■ Task instructions ■
[A] State whether each of the following statements agrees with the PLS regression reference, answering yes or no and quoting the words of the PLS regression reference that decide it: (i) the argument h gives the number of response variables; (ii) NULL is returned when the coefficient estimates cannot be computed; (iii) the double-precision version of the function is named imsls_f_pls_regression.
[B] Resume the PLS regression reference from the point at which it stops.

■ Page extract ■
┄┄┄┄┄┄┄┄┄┄┄┄┄┄┄┄┄┄┄┄

Performs partial least squares (PLS) regression for one or more response variables and one or more predictor variables.
#include <imsls.h>
float *imsls_f_pls_regression (int ny, int h, float y[], int nx, int p, float x[], ..., 0)
The type double function is imsls_d_pls_regression.
int ny
(Input)
The number of rows of y.
int h
(Input)
The number of response variables.
float y[]
(Input)
Array of length ny × h containing the
values of the responses.
int nx
(Input)
The number of rows of x.
int p
(Input)
The number of predictor variables.
float x[]
(Input)
Array of length nx × p containing
containing the values of the predictor variables.
A pointer to the array of length ix × iy containing the final PLS regression coefficient estimates, where ix ≤ p is the number of predictor variables in the model, and iy ≤ h is the number of response variables. To release this space, use imsls_free. If the estimates cannot be computed, NULL is returned.

┄┄┄┄┄┄┄┄┄┄┄┄┄┄┄┄┄┄┄┄

■ Data block ■
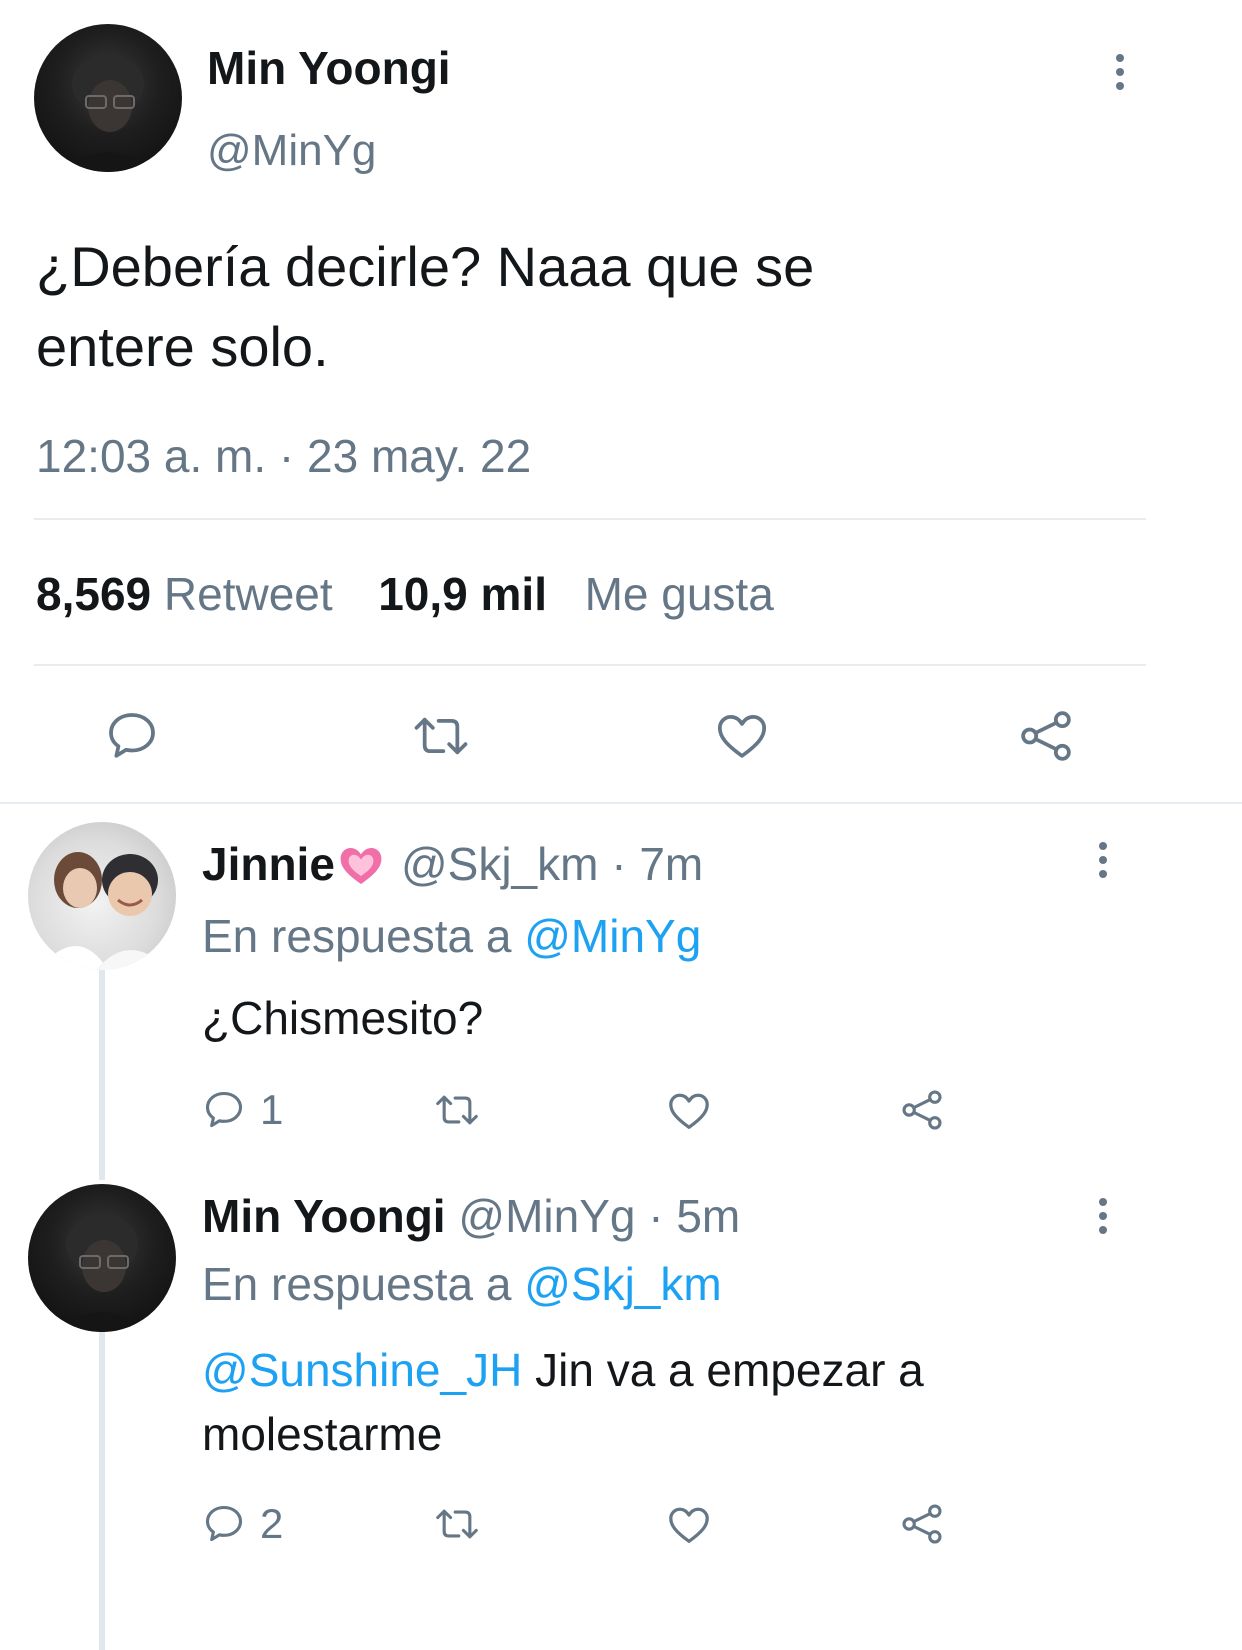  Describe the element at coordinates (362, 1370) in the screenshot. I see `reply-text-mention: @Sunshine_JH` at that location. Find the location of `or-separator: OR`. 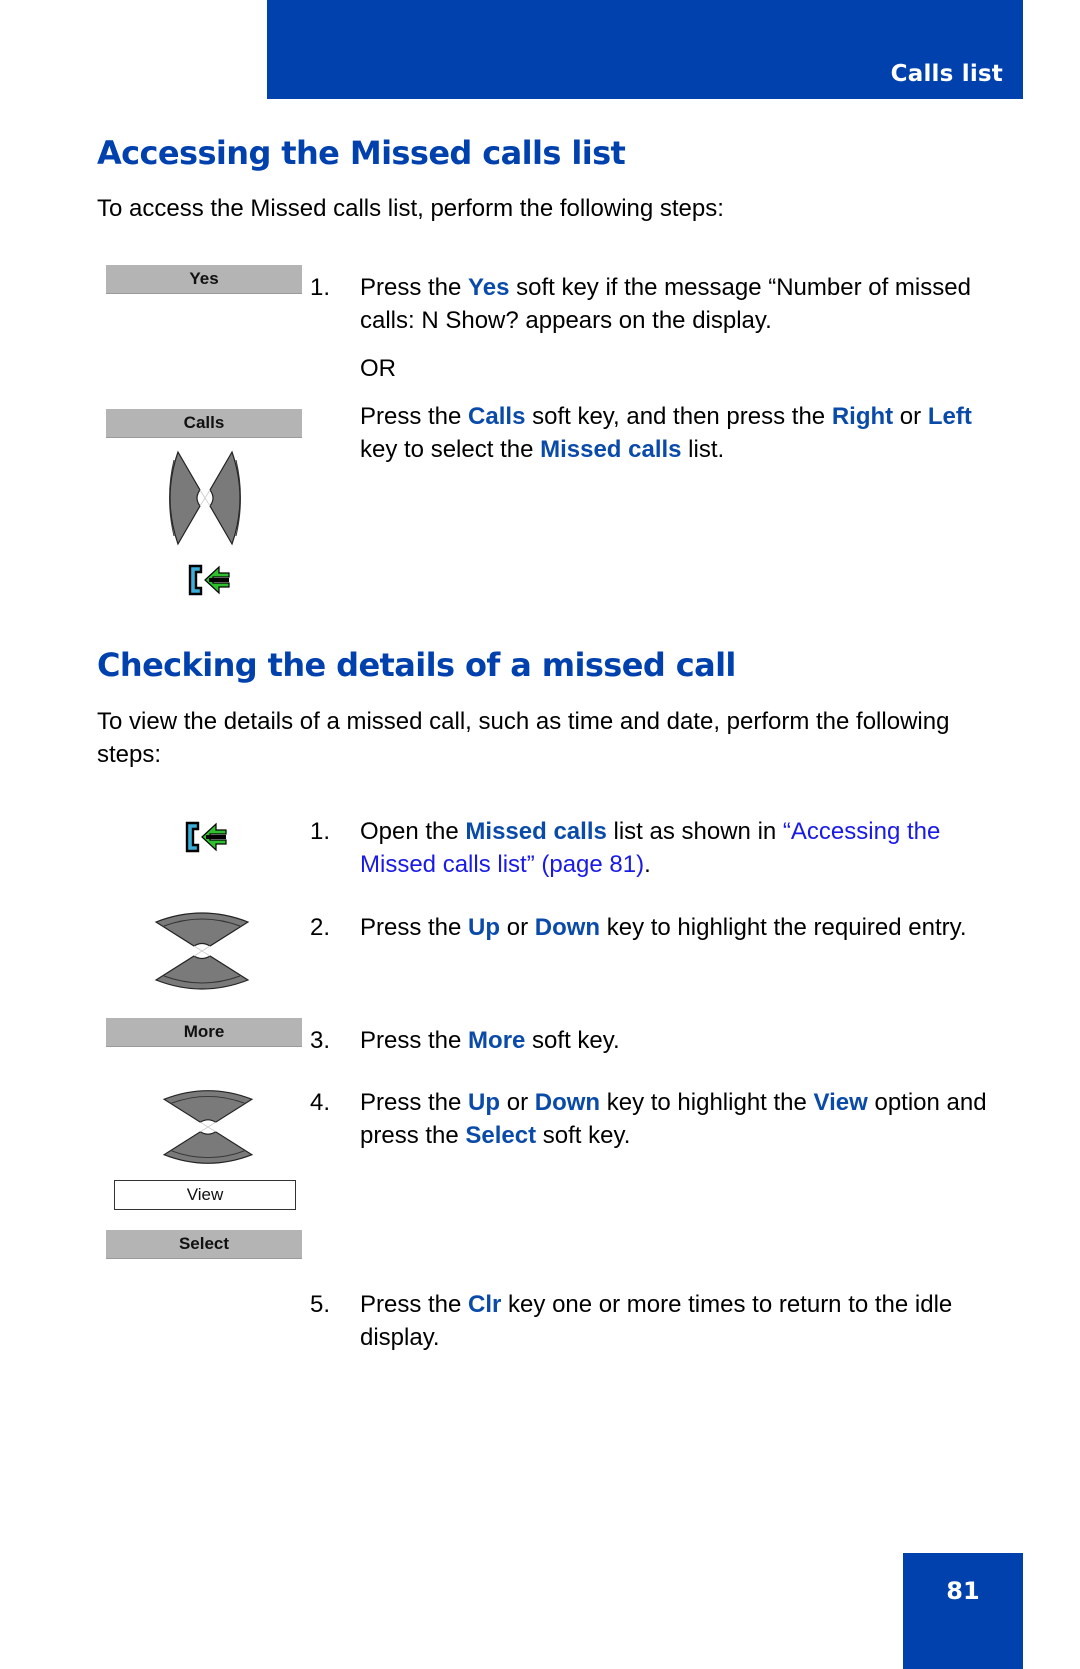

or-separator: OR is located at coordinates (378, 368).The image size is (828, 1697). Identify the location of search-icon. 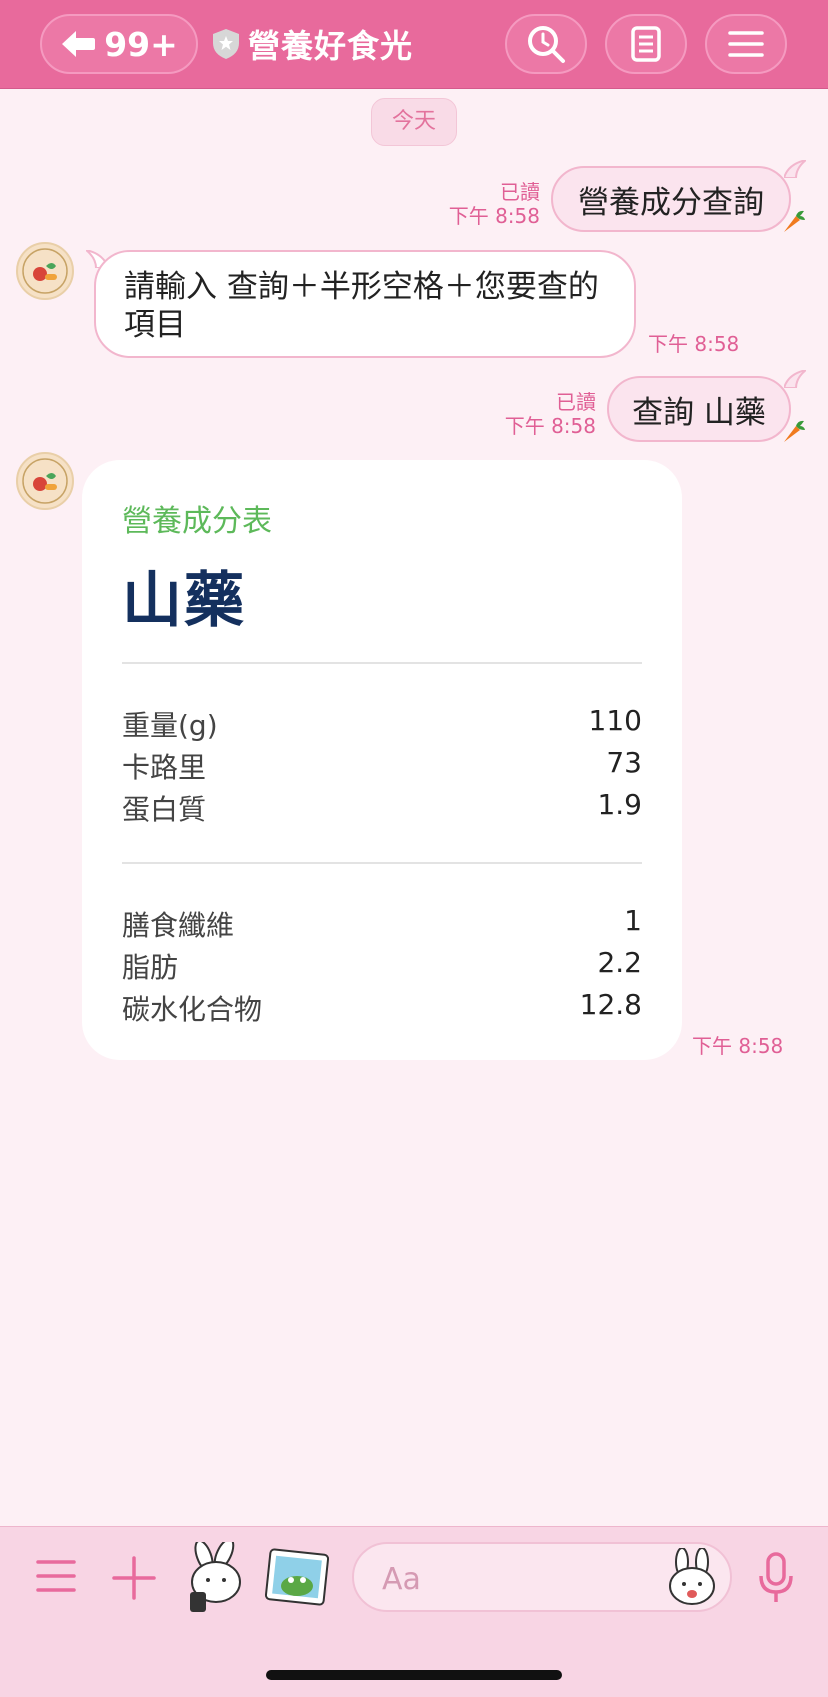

┄┄┄┄┄┄┄┄┄┄┄┄┄┄┄┄┄┄┄┄

■ Answers for the tasks ■
[A]
(i) Yes: "The number of response variables."
(ii) Yes: "If the estimates cannot be computed, NULL is returned."
(iii) No: "The type double function is imsls_d_pls_regression."

[B]
#include <imsls.h>
float
*imsls_f_pls_regression
(int ny,
int h,
float y[],
int nx,
int p,
float x[],
IMSLS_N_OBSERVATIONS,
int
nobs,
IMSLS_Y_INDICES, int
iy,
int iyind[],
IMSLS_X_INDICES, int
ix,
int ixind[],
IMSLS_N_COMPONENTS,
int
ncomps,
IMSLS_CROSS_VALIDATATION,
int
cv,
IMSLS_N_FOLD,
int
k,
IMSLS_SCALE,
int
scale,
IMSLS_PRINT_LEVEL,
int
iprint,
IMSLS_PREDICTED,
float
**yhat,
IMSLS_PREDICTED_USER,
float
yhat[],
IMSLS_RESIDUALS,
float
**resids,
IMSLS_RESIDUALS_USER,
float
resids[],
IMSLS_STD_ERRORS,
float
**se,
IMSLS_STD_ERRORS_USER,
float
se[],
IMSLS_PRESS,
float
**press,
IMSLS_PRESS_USER,
float
press[],
IMSLS_X_SCORES,
float
**xscrs,
IMSLS_X_SCORES_USER,
float
xscrs[],
IMSLS_Y_SCORES,
float
**yscrs,
IMSLS_Y_SCORES_USER,
float
yscrs[],
IMSLS_X_LOADINGS,
float
**xldgs,
IMSLS_X_LOADINGS_USER,
float
xldgs[],
IMSLS_Y_LOADINGS,
float
**yldgs,
IMSLS_Y_LOADINGS_USER,
float
yldgs[],
IMSLS_WEIGHTS,
float
**wts,
IMSLS_WEIGHTS_USER,
float
wts[],
IMSLS_RETURN_USER,
float
coef[],
0)
IMSLS_N_OBSERVATIONS,
int
nobs
(Input)
Positive integer specifying the number of observations to be
used in the analysis.
Default: nobs =
min(ny,
nx).
IMSLS_Y_INDICES,
int
iy,
int
iyind[]
(Input)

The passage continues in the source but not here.